Si decide inoltre di concedere pieni poteri a tutte le forze repressive dello Stato per imporre, in modo del tutto arbitrario, la “Union sacrée” a tutta la popolazione e in particolare ai quartieri popolari. Questi pieni poteri sono pienamente rivendicati nei discorsi di politici, prefetti, sindacati di polizia dal fetore nauseante, annunciatori di questa violenza di Stato armata senza limiti e difensori dei crimini della polizia che sono stati assolti. Questi pieni poteri sono pienamente applicati quotidianamente durante la repressione delle lotte per le rivendicazioni sociali, sul terreno militare sperimentale che sono diventate le manifestazioni, ma anche nelle nostre strade, durante qualsiasi controllo, anche fino alle nostre case, come nella terribile esperienza di Michel Zecler violentemente picchiato da “custodi della pace” così devote alla loro missione. Questi pieni poteri sono stati recentemente e pienamente istituzionalizzati con la “Loi Sécurite Globale”, l’ultimo tassello di questo sistema repressivo: lungi dall’essere una “deriva autoritaria” come si può denunciare qua e là, è infatti una nuova tappa dell’arsenale repressivo dello Stato che sta acquisendo un’ulteriore arma per spezzare ogni resistenza al suo potere; un’arma che estende il riconoscimento facciale e l’uso dei droni “come legittimo mezzo di sorveglianza” per il mantenimento dell’ordine, che estende i poteri dei funzionari di polizia municipali e del settore della sicurezza privata, e che più in generale rafforza l’impunità della polizia e della gendarmeria. La guerra è dunque presente in questo scontro tra l’ala armata del capitale e le classi dominanti, da un lato, e tutte le forme di resistenza e di messa in discussione del potere, dall’altro.
Infine, in questa offensiva bellica, non dimentichiamo che si stanno introducendo anche “adattamenti” della giustizia penale al di fuori dello Stato di diritto, in modo che le istituzioni giudiziarie siano ridotte alle più strette esigenze di potere – quella di punire e incarcerare – e che i diritti della difesa siano distrutti in ogni fase del processo giudiziario.
Sono in guerra! Tutto lo attesta e lo dimostra! E il 2020, dietro il velo dello Stato di emergenza sanitaria, è e rimarrà l’anno di un’intensificazione dell’oppressione e dello sfruttamento operato dallo Stato borghese per salvaguardare gli unici interessi della classe dirigente.

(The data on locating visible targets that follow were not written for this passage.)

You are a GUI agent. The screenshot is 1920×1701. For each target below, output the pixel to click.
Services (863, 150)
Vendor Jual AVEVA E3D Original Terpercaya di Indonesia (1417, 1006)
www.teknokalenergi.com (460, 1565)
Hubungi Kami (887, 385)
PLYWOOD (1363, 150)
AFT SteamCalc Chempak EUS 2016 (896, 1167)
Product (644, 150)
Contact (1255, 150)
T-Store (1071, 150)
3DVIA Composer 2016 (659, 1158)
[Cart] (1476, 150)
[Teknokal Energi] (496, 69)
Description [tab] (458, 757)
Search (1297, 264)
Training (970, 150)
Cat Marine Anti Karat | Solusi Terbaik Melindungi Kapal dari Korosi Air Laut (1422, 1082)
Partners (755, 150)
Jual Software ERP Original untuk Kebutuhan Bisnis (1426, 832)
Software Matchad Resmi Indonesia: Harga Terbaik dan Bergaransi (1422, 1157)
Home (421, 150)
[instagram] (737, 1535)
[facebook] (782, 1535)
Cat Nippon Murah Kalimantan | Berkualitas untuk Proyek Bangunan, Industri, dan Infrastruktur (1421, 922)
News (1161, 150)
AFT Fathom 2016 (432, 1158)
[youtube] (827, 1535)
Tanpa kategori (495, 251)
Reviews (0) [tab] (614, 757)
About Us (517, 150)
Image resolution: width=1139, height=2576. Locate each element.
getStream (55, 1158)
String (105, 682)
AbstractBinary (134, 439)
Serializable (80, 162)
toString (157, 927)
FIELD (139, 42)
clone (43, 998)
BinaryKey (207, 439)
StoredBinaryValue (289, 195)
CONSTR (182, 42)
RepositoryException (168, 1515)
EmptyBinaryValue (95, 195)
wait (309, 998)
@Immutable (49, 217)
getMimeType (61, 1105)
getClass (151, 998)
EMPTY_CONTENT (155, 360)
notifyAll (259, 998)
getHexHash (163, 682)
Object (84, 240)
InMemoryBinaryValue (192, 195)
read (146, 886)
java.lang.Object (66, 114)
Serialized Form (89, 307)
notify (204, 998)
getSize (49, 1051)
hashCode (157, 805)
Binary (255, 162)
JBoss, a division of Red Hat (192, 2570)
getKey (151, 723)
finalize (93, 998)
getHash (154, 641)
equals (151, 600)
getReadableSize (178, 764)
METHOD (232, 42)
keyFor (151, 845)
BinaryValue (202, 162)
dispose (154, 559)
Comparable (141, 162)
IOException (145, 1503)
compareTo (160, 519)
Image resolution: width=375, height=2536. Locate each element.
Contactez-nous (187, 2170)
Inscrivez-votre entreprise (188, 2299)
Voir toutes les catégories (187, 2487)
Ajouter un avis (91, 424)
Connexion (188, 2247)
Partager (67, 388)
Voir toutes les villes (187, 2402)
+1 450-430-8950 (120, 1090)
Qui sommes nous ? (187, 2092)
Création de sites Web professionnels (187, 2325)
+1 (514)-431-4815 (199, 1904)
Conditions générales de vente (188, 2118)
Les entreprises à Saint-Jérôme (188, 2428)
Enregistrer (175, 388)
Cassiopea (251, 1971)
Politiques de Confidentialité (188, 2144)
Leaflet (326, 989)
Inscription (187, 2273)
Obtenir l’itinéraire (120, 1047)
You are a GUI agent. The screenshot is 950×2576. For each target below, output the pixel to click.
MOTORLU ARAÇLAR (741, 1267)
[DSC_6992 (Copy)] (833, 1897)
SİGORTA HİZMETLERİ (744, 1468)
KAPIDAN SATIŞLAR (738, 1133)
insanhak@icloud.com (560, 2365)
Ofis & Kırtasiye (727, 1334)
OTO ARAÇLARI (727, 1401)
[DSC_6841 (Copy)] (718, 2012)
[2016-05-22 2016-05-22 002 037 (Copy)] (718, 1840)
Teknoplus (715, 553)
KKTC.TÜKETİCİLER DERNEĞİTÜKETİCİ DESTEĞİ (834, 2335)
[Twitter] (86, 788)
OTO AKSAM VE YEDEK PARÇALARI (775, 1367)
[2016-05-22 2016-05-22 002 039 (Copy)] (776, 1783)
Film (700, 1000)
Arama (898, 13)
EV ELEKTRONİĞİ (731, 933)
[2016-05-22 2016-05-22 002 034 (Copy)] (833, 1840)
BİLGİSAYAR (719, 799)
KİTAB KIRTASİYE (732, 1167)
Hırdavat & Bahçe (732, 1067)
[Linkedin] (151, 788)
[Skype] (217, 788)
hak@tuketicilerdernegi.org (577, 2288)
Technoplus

Ma il 2020 è e rimarrà anche l’anno della resistenza sempre maggiore del proletariato e del popolo. A questa dichiarazione di guerra – travestita da confinamento – molte persone, mosse dal virus della ribellione, continuano ad organizzarsi e a dimostrare che l’insubordinazione è presente tra i popoli almeno quanto la tendenza a sottometterli.
Ovunque in Francia, nonostante i dettami e i divieti, ma in un momento in cui la povertà continua ad aumentare con la crisi sanitaria che è venuta ad accentuare una crisi economica già presente, le proteste si esprimono e le rivolte si moltiplicano: nei quartieri popolari, particolarmente esposti in prima linea, le notti possono essere incendiarie. Allo stesso tempo, nelle fabbriche, scoppiano proteste e scioperi, alle grida di “i vostri profitti valgono più della nostra salute” ma anche blocchi e occupazioni contro licenziamenti e delocalizzazioni che non conoscono le leggi delle restrizioni sanitarie. Ogni settimana, in tutte le principali città della Francia, si sollevano cortei di massa e si assiste a rivolte quasi insurrezionali in cui si tratta ora di chiedere conto a chi fino ad allora si credeva intoccabile: questa continua e crescente contestazione delle masse popolari non è solo il segno di intolleranza di una politica del governo, ma piuttosto il segnale di una crescente consapevolezza politica del fallimento stesso del sistema. Questa logica di scontro violento nelle piazze e questa necessità istituzionale di dotarsi di strumenti di repressione sempre più potenti è infatti il segno di una lotta di classe sempre più antagonista in cui bisogna rendere colpo per colpo. Se c’è un’intensificazione della repressione, è bene che ci sia un’intensificazione della lotta di classe! E se c’è davvero una guerra che si sta dichiarando, non sui televisori ma sul selciato, è davvero una guerra di classe contro classe! E se c’è davvero un nemico all’interno da sconfiggere, è proprio lo Stato stesso e non quello che gli scagnozzi di questo Stato cercano di designare quotidianamente attraverso il razzismo sistemico e infine attraverso questa legge abietta contro il cosiddetto “separatismo”. No, non siamo in guerra con una parte della classe operaia, costantemente stigmatizzata e accusata di non rispettare più i “valori” democratici e di minacciare le fondamenta stesse della Repubblica! Siamo in guerra contro lo Stato stesso, contro la classe borghese, di cui serve solo gli interessi, e contro la sua controrivoluzione che non riesce più a nascondere l’entità delle sue crisi né il carattere incerto del suo futuro.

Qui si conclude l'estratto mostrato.